En outre, la Ville de Pierrefitte annonce un budget de démolition et reconstruction s’élevant à 190 millions d’euros avec moins de logements sociaux, contre moins de 40 millions d’euros pour réhabiliter cet ensemble social remarquable. À cela s’ajoutent les investissements sur fonds publics de départ pour construire ces logements.
Cette œuvre majeure du XXe siècle a été réalisée par les architectes Mila et Jeronimo Padron Lopez.
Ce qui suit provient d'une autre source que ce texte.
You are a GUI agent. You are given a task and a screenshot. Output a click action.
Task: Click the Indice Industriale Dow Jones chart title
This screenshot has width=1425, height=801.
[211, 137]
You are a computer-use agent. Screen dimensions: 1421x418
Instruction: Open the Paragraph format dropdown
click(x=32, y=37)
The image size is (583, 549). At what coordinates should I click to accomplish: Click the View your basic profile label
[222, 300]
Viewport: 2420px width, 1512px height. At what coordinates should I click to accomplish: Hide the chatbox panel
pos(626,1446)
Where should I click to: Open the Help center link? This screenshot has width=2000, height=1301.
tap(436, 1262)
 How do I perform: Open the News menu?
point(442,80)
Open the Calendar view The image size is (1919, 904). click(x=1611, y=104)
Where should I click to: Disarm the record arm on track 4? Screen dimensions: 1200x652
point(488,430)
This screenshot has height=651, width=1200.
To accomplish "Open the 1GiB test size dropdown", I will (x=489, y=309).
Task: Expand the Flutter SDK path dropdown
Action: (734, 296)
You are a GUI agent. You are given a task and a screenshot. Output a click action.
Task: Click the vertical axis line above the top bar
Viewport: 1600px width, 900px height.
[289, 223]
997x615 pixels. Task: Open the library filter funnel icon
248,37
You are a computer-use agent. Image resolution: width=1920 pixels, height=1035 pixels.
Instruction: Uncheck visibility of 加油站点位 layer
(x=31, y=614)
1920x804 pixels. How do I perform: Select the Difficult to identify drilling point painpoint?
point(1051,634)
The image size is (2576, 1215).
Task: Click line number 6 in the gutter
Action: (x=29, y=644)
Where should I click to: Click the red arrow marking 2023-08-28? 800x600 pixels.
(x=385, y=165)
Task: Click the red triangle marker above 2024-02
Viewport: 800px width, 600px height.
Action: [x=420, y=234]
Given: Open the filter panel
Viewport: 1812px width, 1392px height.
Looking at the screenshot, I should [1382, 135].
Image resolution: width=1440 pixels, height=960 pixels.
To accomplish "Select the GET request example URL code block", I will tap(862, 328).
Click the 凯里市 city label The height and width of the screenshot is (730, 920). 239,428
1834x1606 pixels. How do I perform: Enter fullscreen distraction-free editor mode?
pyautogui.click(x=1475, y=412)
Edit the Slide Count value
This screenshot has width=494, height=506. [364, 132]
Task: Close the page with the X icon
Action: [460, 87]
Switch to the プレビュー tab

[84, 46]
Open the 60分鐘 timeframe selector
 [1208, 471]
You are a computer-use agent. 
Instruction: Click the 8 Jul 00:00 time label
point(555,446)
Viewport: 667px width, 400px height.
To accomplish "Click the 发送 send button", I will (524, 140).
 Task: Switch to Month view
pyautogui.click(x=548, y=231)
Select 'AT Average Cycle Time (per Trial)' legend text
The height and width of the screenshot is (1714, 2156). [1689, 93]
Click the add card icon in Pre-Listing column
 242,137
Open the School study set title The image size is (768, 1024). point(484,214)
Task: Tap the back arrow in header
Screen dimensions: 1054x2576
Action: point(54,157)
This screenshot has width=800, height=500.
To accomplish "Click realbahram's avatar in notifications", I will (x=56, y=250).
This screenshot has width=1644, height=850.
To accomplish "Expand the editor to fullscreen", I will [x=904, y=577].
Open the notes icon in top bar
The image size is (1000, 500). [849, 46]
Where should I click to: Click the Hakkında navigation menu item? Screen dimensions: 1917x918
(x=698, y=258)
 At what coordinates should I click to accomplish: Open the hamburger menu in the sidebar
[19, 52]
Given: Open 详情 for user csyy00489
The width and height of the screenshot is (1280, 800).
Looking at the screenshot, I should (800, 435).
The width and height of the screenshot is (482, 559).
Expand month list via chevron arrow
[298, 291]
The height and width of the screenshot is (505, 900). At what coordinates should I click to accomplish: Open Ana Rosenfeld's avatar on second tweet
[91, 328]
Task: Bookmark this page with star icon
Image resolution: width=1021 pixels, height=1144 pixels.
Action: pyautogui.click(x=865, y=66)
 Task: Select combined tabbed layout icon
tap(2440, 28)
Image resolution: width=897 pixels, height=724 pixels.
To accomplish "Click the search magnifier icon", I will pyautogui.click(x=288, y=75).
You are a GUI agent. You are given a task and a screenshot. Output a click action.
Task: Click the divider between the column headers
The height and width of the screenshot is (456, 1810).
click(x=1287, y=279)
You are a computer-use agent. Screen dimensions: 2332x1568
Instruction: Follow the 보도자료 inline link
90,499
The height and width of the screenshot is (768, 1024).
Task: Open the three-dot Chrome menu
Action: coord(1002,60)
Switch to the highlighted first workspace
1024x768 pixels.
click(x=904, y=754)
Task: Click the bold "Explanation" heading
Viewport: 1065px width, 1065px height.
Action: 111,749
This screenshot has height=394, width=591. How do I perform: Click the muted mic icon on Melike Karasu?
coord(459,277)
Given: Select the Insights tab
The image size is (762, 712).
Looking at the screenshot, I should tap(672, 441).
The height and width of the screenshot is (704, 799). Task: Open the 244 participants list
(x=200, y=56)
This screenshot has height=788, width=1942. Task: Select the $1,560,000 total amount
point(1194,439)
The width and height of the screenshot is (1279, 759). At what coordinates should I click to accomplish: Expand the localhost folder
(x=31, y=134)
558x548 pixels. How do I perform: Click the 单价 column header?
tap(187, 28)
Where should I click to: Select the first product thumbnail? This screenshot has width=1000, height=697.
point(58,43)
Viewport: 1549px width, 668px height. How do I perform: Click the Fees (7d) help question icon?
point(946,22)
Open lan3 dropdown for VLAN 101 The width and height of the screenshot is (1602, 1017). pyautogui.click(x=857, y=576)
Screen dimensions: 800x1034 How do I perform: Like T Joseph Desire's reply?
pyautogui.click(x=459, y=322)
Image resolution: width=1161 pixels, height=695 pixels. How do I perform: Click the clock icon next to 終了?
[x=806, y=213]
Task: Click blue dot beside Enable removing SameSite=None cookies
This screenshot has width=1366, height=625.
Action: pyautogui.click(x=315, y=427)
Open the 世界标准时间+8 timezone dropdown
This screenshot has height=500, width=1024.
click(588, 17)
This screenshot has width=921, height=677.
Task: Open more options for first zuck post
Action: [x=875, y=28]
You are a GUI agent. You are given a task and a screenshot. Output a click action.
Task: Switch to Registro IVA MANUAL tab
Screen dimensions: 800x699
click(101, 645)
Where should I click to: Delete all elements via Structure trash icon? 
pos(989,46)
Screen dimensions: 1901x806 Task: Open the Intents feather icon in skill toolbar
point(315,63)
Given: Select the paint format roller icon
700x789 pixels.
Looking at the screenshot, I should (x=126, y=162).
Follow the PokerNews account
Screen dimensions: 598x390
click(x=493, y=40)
Le nouveau tribunal administratif de Montreuil, saisi en référé, a rendu le 30 novembre 2009 une ordonnance qui fera date dans l’histoire de l’architecture sociale. Au cours de l’audience du 25 novembre a été rappelée la mobilisation de 800 habitants du quartier et de grands noms de la profession pour contrer la démolition.
Pour Jean Nouvel, « la décision de démolir la cité des Poètes me paraît tout à fait contraire au développement durable qui doit présider au projet du Grand Paris… »
Pour Serge Renaudie, architecte-conseil de l’État, « le quartier des Poètes fait partie du patrimoine architectural et mérite d’être sauvegardé, entretenu et respecté. C’est un château, un palais de la fin du XXe siècle. »
Pour Renée Gailhoustet, architecte experte en logement social, « en pleine crise du logement (…) une décision particulièrement absurde ».
Pour Anne Lacaton, Lacaton & Vassal, lauréats du Grand Prix national de l’architecture 2008), « la question des démolitions de ce patrimoine contemporain de logements sociaux est une erreur considérable (…), il y a un vrai savoir faire dans ces bâtiments (…). C’est un gâchis énorme, un gâchis financier (…). Quand on sait qu‘il nous manque des logements (…), c’est totalement incompréhensible, c’est une aberration totale (…), et on ne sait pas comment l’arrêter. »
Agnès Cailliau, présidente de Docomomo France et partie à l’instance, a souligné que ces logements ont vingt ans d’avance sur les préoccupations actuelles de l’environnement, à l’avant-garde d’un habitat vert et durable. Chaque logement social est équipé d’un jardin ou d’une terrasse plantée avec récupération des eaux. Le quartier a fait l’objet d’un traitement spécifique par le compositeur de musique Pierre Mariétan qui lui donne un traitement acoustique hors du commun malgré la proximité de la route nationale 1. Pour une fois, les personnes moins favorisées se voient ainsi reconnaître un droit à un habitat de qualité exceptionnelle.Une protection au titre des monuments historiques a été sollicitée auprès du ministre de la Culture.